• Problem
Beginning with the line that holds "Where should I" and ending with the last line of the entries below, copy every line exactly and nothing else, with the pictures left out.

*** Extracted records ***

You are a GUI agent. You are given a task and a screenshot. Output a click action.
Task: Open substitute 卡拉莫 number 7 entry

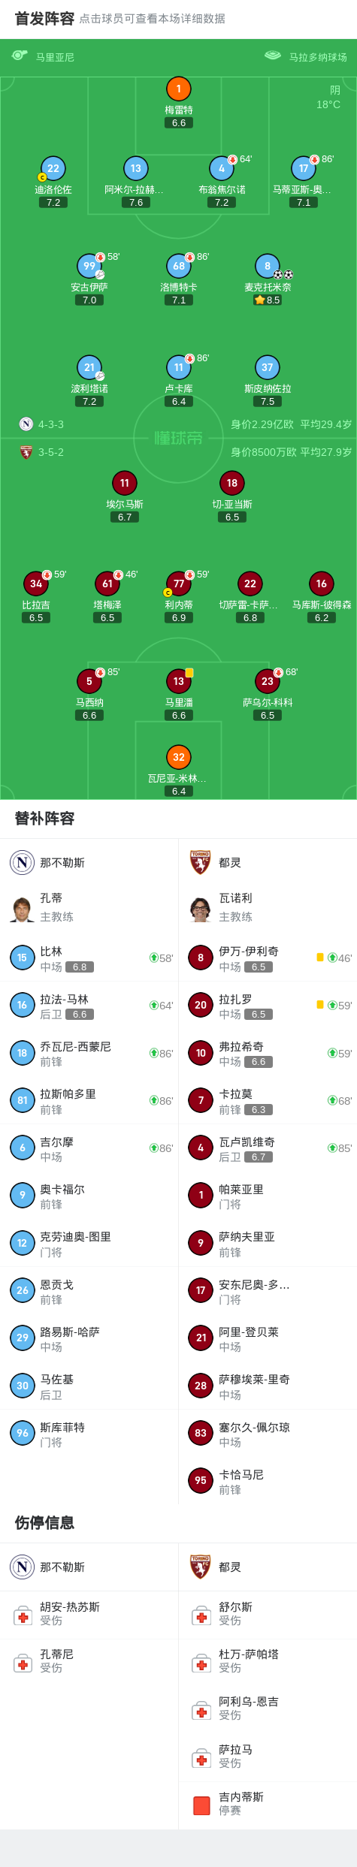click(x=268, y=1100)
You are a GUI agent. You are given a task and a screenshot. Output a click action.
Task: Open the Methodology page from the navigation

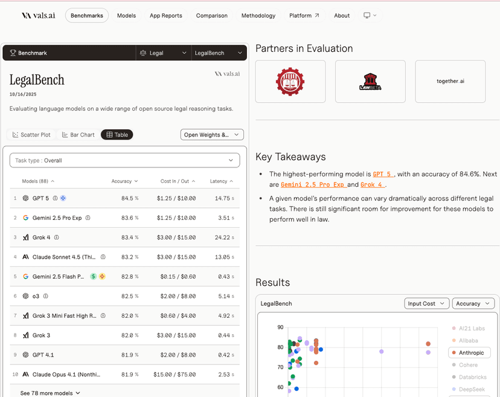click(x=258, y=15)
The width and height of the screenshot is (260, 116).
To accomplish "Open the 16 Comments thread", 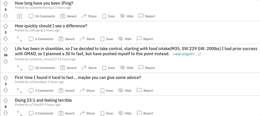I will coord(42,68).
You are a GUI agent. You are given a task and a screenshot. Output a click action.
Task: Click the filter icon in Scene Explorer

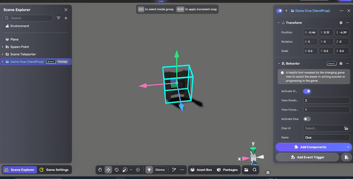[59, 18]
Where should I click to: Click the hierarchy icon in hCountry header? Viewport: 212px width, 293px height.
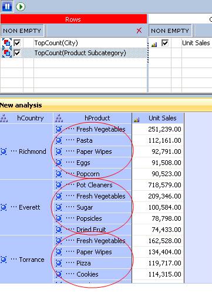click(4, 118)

*** End of Extracted records ***

• Solution for this problem
Where should I click to: Click the hierarchy icon in hCountry header? Viewport: 212px width, 293px height.
click(4, 118)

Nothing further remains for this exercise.